TORONTO -- Meghan suggested in her interview with Oprah Winfrey on Sunday that her and Prince Harry’s son Archie was denied the title of prince by Buckingham Palace and that the decision was "different from protocol."
However, a royal decree suggests Archie doesn’t have the birthright to be a prince, yet.
In the sit-down interview, Meghan expressed her shock at being told Archie would not get police protection because he did not have a title, and suggested that the decision was made based on his mixed race.
Meghan said she was upset at the "idea of the first member of colour in this family not being titled in the same way that other grandchildren would be."
"In those months when I was pregnant, all around this same time, so we [had] the conversation of he won’t be given security, he's not going to be given a title, and also, concerns and conversations about how dark his skin might be when he's born," Meghan said during the interview.
Meghan and Harry declined to comment on who was involved in those conversations.
When asked if Archie being a prince was important to her, Meghan said she would have accepted a title for him if it "meant he was going to be safe," but noted that it was "not our decision to make."
Despite being seventh in line for the throne, the currently titled Master Archie Mountbatten-Windsor was not automatically made a prince when he was born on May 6, 2019 due to a more than century-old royal rule.
Thanks to King George V's 1917 decree, only the oldest son of the Prince of Wales' oldest son (Prince William) is entitled to be called His Royal Highness or Prince. That means that only Prince George, not his siblings or cousins, is supposed to be called a prince.
However, the Queen intervened on behalf of Prince George's younger siblings in 2012 and issued a new Letters Patent, which gave all of the future monarch's children the right to be called princes and princesses.
In Harry's case, the Queen didn't change the rules again to allow his children to be referred to as His or Her Royal Highness and a prince or princess. Since Archie is not the descendant of a direct heir to the throne, he therefore does not inherit a title, according to the 1917 patent.

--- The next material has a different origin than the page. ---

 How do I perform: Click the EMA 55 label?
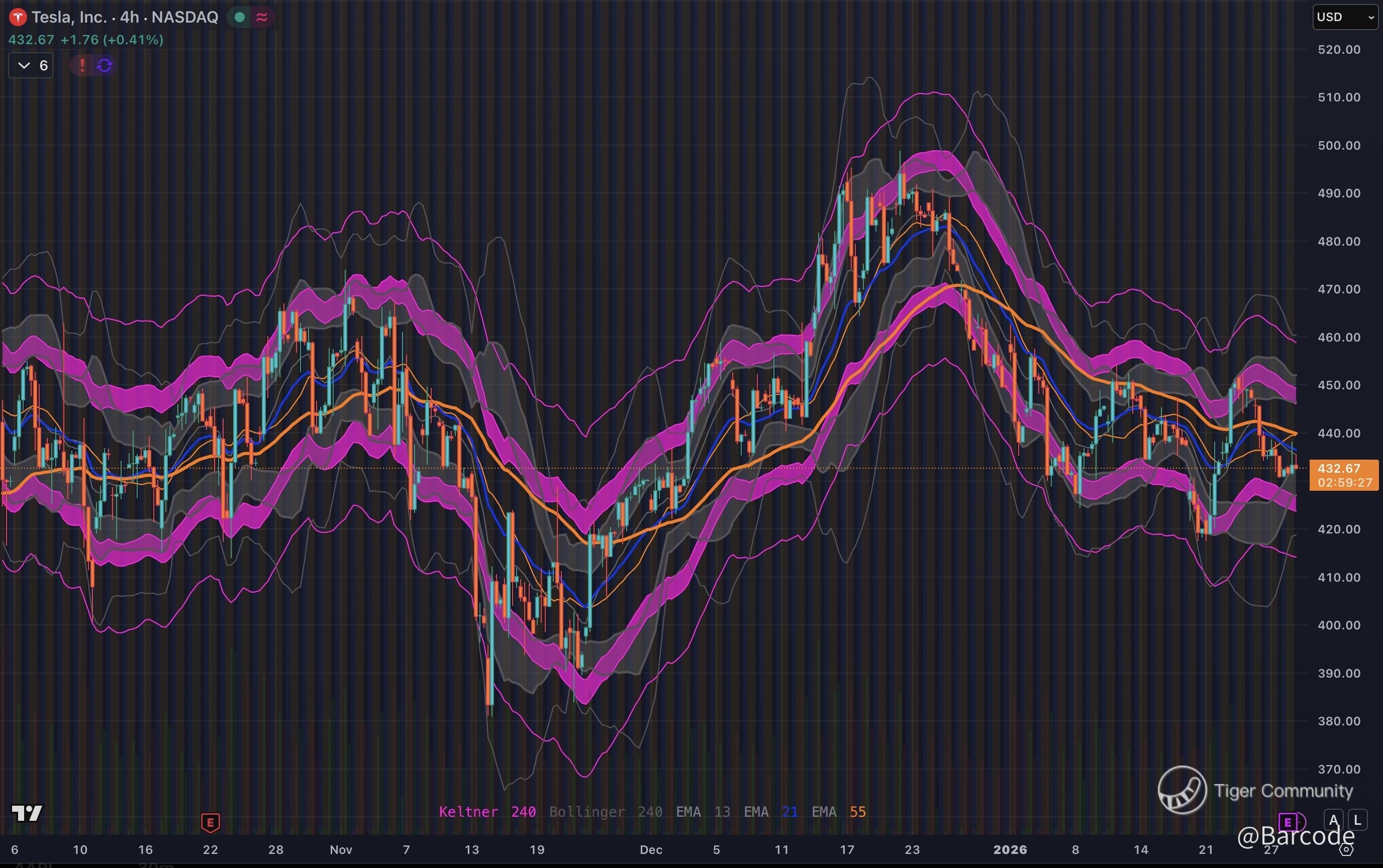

CTV News Royal commentator Richard Berthelsen previously told CTVNews.ca that the only way Harry's son would be called a prince is later in life when his father, Prince Charles, succeeds the throne.

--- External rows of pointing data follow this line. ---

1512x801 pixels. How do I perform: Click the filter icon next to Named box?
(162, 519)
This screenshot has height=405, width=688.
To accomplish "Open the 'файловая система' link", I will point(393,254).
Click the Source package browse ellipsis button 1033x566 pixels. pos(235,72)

"He'll go from being a great-grandchild of a sovereign to a grandchild so he would be eligible to become a prince," Berthelsen said.
However, this was prior to Buckingham Palace confirming last month that Harry and Meghan would not be returning to their duties and stripping them of their official royal titles and affiliations, making the couple's split from the Royal Family official.
The couple still continue to use the titles granted to them on their wedding day, the Duke and Duchess of Sussex.
During the Oprah interview, Harry also revealed his strained relationship with his brother, Prince William, and said things got so bad with his father that at one point over the last year Prince Charles stopped taking his calls.
"There's a lot to work through there," Harry said when speaking about his father. "I feel really let down because he's been through something similar, he knows what pain feels like."
The couple previously expected that Archie would be given a title after Prince Charles accedes the throne, but said in the interview that they've been told protocols will be changed to address the Prince of Wales' plans for a "slimmed down" monarchy.
However, even if Archie is later given a title, it does not guarantee that he will be provided with security.
The decision on which members of the Royal Family get protection is made by the family, U.K. Home Office, and Metropolitan Police. Buckingham Palace does not comment on how those decisions are made or the associated costs.
Archie is the first child of Harry and Meghan, who are expecting their second, a girl, this summer.
The Royal Family has not responded to any of the couple's claims made in Sunday's interview.